Our guide to fire safety
Jane McGuire

Our guide to fire safety

First published date June 16 2015 Amended date June 22 2015

Sure, you know not to put out a chip pan fire, or not to leave candles burning in your living room at night, but how much fire safety do you actually know? Whether you are being sent on a course for work, or just learning how to stay safe at home, a fire safety course will give you a set of skills that might just save your life.



A fire safety course is not all about what to do in the event of a fire, but just at much about how to prevent one from happening. Every course will teach you how to install, test and maintain fire alarms. According to government guidelines, a standard home issue smoke alarm should be fitted on every level of the house; the batteries should be checked weekly and changed yearly. If you are likely to forget to check every week, long life batteries or installing a ten year smoke alarm are good ideas. In larger buildings or offices, fire alarms are usually connected to the mains and will generally need to be installed by a qualified electrician. These alarms should also be tested on a regular basis, so if you are the office fire safety officer and you’ve never heard the alarm – check it out!

The prevention part of any course will also cover key elements of safety in the home, such as safe cooking procedures and the dangers of overloading plug sockets. Did you know half of all home fires start in the kitchen? Remember to clear up any oil spillages, never leave children in the kitchen unattended and keep tea towels and cloths away from the cooker or hob. In the event of a kitchen fire, it is always safer to get out and call 999 than attempt to put the fire out yourself – remember kitchen fires can be dangerous and spread rapidly.


What to do in the event of a fire

Another key part of the course will be ensuring you know exactly what to do in the event of a fire. Whether you are training for work or the home, you should be able to make certain that everyone knows exactly what to do should the smoke alarm sound. In the event of a fire, every second matters, so getting people out safely and quickly is imperative.

Some training courses will offer hands on training to tackle a fire and correctly use a fire extinguisher. Others will ensure you know how to plan an escape route to safely get everyone out of the building. According to government fire safety guides, in the case of a fire at home, if the planned escape route is blocked you should get everyone in one room (preferably with a window) and put bedding around the bottom of the door to block out smoke. In offices or multi story buildings, the escape route should avoid lifts and balconies.

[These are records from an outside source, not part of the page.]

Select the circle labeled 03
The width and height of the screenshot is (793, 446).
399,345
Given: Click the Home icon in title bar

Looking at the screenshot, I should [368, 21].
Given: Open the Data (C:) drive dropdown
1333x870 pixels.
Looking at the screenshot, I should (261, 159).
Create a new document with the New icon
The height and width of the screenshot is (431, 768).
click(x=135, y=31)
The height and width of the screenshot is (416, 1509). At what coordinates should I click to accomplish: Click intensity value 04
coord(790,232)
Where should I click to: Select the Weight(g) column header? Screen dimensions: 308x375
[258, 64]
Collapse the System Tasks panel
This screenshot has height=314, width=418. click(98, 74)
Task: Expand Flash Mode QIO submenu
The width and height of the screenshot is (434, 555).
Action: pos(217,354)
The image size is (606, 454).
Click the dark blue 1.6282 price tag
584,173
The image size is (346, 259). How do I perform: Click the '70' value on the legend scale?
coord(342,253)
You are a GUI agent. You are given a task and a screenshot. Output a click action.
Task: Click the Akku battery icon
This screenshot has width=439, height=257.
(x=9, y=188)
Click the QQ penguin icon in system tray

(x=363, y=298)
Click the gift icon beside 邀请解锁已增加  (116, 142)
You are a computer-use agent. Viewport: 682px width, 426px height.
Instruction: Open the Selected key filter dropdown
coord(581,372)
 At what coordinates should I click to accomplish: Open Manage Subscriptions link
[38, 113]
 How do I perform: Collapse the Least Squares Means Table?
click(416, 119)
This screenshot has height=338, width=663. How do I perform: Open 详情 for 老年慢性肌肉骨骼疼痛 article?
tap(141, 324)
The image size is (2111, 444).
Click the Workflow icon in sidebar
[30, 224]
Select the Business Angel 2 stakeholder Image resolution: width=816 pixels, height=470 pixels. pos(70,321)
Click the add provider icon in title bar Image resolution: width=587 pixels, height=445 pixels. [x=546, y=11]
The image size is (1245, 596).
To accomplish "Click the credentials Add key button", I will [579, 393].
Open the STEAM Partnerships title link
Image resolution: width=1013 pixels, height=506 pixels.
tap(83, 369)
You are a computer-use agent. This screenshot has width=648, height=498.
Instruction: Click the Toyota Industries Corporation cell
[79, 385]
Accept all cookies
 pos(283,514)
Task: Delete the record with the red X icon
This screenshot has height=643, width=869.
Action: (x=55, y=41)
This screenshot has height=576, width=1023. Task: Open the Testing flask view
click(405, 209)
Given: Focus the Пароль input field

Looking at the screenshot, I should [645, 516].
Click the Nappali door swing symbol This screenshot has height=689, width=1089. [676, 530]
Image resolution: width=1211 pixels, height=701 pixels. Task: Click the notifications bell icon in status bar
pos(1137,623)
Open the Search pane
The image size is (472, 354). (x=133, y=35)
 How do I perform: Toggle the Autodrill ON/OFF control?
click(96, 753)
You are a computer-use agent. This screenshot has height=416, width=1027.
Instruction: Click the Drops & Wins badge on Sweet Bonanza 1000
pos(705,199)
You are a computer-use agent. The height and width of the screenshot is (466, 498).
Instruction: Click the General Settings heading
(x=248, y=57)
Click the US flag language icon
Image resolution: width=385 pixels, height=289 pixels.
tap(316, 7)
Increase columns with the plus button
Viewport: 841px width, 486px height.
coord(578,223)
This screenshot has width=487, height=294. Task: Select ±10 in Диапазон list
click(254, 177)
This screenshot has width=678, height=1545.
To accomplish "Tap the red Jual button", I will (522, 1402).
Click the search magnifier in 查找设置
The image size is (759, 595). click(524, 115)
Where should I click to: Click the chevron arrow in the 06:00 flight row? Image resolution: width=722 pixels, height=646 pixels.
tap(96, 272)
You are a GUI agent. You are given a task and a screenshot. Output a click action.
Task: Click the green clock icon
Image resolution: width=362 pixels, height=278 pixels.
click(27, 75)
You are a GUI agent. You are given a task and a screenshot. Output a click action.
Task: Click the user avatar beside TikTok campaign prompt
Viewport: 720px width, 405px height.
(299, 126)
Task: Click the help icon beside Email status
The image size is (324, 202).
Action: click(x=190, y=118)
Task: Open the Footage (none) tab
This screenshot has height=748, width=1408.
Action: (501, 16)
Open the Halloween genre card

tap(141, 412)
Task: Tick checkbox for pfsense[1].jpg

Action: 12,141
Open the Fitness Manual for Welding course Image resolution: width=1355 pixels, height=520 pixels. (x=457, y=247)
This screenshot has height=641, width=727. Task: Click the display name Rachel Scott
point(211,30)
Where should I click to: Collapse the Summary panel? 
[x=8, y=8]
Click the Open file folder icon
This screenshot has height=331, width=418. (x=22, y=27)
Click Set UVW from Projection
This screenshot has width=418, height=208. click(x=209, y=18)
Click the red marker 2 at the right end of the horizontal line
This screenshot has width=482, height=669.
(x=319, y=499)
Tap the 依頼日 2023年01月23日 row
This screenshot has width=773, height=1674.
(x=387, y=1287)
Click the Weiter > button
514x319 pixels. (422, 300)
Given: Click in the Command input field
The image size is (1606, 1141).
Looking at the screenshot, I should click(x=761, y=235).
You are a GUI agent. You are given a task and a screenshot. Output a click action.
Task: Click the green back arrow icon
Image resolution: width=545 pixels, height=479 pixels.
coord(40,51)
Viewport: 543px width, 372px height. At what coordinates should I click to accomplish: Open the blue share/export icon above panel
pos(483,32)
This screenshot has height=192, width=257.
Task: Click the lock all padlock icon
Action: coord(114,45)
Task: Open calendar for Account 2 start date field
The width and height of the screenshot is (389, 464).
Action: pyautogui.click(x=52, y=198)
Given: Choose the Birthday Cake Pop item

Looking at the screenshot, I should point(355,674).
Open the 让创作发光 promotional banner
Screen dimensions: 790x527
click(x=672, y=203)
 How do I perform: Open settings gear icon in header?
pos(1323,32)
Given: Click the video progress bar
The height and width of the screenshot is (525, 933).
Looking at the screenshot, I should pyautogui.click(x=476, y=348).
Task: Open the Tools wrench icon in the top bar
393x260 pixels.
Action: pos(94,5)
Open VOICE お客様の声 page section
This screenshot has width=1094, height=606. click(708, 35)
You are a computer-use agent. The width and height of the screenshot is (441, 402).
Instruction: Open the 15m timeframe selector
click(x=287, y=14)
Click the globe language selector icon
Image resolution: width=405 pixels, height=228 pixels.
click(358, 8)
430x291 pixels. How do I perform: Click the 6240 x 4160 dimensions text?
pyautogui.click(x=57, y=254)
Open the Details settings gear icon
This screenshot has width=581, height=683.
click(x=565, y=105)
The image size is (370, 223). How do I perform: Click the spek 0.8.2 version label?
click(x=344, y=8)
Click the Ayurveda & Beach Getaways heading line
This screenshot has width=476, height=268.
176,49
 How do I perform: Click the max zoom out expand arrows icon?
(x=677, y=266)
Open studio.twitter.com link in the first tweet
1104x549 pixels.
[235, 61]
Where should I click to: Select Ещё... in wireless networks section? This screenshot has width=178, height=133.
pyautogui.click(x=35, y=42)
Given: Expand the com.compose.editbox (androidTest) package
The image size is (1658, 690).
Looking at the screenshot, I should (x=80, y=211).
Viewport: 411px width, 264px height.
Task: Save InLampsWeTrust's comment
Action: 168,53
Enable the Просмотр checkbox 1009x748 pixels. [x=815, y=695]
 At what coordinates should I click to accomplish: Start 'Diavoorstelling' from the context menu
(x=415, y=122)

What kind of course should I be looking for?

With a number of different courses available, finding the one for you can seem overwhelming.


Work -  If you are training for work, it’s worth looking for a course that gives you a qualification or certificate in fire safety and risk management that you can take back to the office. A work safety course will be very different to one focusing on safety in the home, so check with the course provider if you are unsure.


Specialist skills – There are specialist training courses for those working in care homes, schools, hotels and other buildings that will involve evacuating a large number of people. There are also training courses for those interested in working as fire safety wardens, which will be far more in-depth.


Home – A home fire safety course will cover the basics when it comes to keeping your family safe from fire. From fuses to putting candles out safely, you will learn from qualified experts and no-doubt be surprised at simple things you are doing wrong.


Did you know?

- Faulty electrics (appliances, wiring problems and over loaded plug sockets) cause around 6,000 fires across the UK every year.

- Every single day, the fire brigade are called to three fires caused by candles.

- 21 people die every year because their smoke alarm wasn’t working correctly, or had flat batteries in and never went off.